Big Tech likes to talk about shared creativity, about literature that is crowdsourced – various users can add their ideas and commentary. Big Tech also believes content should be free. That means an author has no way of earning a living from his writing. He can no longer afford to be a professional. Great works of literature cannot be crowdsourced. They have to spring from a single mind that can afford to sit at the keyboard perhaps for years. If an author can’t afford to do that we lose the great works he might have produced. We are also left with works that can be dashed off quickly. Or writing becomes the playground of those who are rich enough to not need to work. And the types of stories and the diversity of voices we encounter are lost. We hear only the stories that the rich want to tell – without dissent.

Big Tech has mastered Washington. They get laws passed and rules adjusted so they pay little tax (partly by threatening to take their office space elsewhere). They are barely regulated. But The Big One, a very disruptive security breach, is coming and Big Tech is bracing for it (a wise move). It could be a Big One because Big Tech has such a vast hoard of information about us. Even without a catastrophe all that data can be a source of invisible discrimination. It is time for a Data Protection Authority, similar to the recently created Consumer Financial Protection Bureau. The Europeans have already done it. We need to do the same.

Can we get out of the mess Big Data has put us in? Foer says America has, in the past, turned away from its monopolies. Back in the 1970s Big Food made things more convenient, but at the cost of sameness and health. Big Food isn’t gone, but the artisan and organic food markets have grown by quite a lot. In the same way we have become careful about what we put into our mouths we can be persuaded to be careful about what we put into our brains.

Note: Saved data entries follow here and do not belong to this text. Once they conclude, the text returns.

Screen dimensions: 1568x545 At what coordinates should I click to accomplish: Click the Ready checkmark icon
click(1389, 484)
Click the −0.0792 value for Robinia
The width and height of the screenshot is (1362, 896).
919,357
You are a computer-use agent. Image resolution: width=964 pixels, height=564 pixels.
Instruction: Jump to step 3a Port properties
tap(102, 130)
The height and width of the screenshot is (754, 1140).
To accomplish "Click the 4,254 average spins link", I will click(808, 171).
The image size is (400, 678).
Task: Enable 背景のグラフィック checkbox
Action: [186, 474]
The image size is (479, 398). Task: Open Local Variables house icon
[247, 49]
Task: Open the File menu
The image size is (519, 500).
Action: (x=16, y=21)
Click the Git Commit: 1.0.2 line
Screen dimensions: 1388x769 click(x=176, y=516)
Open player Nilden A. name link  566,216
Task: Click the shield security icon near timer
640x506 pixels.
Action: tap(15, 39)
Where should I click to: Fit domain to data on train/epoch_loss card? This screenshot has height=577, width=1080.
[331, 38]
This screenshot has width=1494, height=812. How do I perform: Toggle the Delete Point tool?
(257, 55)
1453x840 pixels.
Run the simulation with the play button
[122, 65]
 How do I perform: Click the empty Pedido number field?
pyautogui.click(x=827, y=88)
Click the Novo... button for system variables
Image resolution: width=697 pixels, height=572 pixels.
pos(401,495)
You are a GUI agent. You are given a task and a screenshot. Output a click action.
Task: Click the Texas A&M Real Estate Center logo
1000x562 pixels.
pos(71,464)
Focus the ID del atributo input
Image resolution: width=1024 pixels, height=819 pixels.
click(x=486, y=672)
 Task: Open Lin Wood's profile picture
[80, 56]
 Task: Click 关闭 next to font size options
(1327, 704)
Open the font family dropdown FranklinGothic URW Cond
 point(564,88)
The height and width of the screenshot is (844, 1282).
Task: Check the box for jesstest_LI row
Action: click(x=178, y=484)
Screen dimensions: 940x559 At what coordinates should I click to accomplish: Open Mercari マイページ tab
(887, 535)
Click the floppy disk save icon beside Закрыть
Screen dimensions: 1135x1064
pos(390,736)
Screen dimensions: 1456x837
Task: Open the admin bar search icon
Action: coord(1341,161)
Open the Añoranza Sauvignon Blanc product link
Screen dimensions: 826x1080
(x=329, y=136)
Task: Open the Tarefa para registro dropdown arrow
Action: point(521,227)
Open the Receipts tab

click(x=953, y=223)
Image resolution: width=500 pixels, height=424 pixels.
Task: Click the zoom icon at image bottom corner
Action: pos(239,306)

Journalists should start charging for content and stop chasing clicks. They will be able to improve the quality of what they offer and consumers will respect it more. Perhaps you’re skeptical that is possible? Consider that the growth in ebooks has dropped. Books, and the contemplation that comes with their use, are not going away (Foer includes a history of bookshelves in houses). Contemplating with paper in hand means Big Tech is not learning your secrets and not trying to sell you stuff. We can set aside convenience and efficiency and focus on things and ideas that last. Many of us are finding the things that last aren’t on the internet.